Frank Ryan from “Third Way of Evolution“
Ryan is the author of “Darwin’s Blind Spot” which highlights symbiosis as an important mechanism for evolution, complementing mutation-driven natural selection or competition for resources and survival. I think blending competition and cooperation is a richer and more useful framing for how a startup can prosper.
“Symbiogenesis is evolutionary change arising from the interaction of different species. It takes two major forms: Endosymbiosis–interaction is at the level of the genomes. Exosymbiosis–interaction may be behavioral or involve the sharing of metabolites, including gene-coded products.”
Frank Ryan in Darwin’s Blind Spot
I think there are significant implications for business model design arising out of ecosystem-level thinking beyond pure competition. For example, we can learn a lot from the human body’s multiple microbiomes as models for complex business ecosystems. I got this reply on witter and I think I will do a longer blog post exploring this concept in the next few weeks.

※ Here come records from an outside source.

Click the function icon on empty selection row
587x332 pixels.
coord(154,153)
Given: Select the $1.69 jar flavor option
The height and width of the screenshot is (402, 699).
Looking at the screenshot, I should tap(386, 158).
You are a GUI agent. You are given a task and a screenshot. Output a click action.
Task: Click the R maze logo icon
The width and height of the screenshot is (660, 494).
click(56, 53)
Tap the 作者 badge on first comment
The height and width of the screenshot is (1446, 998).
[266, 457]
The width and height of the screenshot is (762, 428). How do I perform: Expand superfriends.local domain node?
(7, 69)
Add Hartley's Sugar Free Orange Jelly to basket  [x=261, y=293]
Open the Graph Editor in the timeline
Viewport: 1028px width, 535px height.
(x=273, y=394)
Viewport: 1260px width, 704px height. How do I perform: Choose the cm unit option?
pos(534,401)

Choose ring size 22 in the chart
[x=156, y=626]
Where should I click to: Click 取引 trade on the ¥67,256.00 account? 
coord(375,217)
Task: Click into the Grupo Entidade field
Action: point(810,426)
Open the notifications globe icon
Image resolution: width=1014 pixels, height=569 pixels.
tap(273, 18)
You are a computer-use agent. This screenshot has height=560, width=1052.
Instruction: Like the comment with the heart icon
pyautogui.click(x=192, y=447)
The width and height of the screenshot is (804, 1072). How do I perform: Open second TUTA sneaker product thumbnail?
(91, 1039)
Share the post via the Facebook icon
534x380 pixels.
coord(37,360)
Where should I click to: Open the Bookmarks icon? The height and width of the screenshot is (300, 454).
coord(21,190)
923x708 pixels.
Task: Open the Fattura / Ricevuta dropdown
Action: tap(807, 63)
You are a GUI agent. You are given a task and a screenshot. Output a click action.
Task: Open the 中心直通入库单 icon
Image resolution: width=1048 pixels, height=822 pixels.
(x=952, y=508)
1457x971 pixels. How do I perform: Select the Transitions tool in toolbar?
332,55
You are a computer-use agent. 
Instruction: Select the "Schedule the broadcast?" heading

“The key is to break the overemphasis on competition. Turns out that competition is but a small part of evolution. Explosions in change and diversity or when the balance between species and resources is disrupted leasing to period of extreme imbalance. The result of this imbalance is a sharp increase in change as species take advantage of newly discovered resources or adapt to find new sources. This is what happens when a changes in the economy creates a new set of business conditions and/or obsoletes the primary model.”
James Keeney (@fitterweb)
I think competition is still a strong driver, but it can be at the partnership or network level not just individuals. Also, if a species (or a business) can find a way to extract energy or food (or revenue) in a previously unoccupied niche or landscape (e.g life leaving the ocean and colonizing land, marine life that can live in the ocean depths vs. near the surface, extremophiles that can live in conditions (e.g. very dry, very acidic, very hot) that would kill most other life forms. The approach of “attacking undefended hills” or targeting unoccupied market niches forms the basis for a “Blue Ocean Strategy” moving to uncontested spaces. I blogged about this in “Rock Paper Scissors.”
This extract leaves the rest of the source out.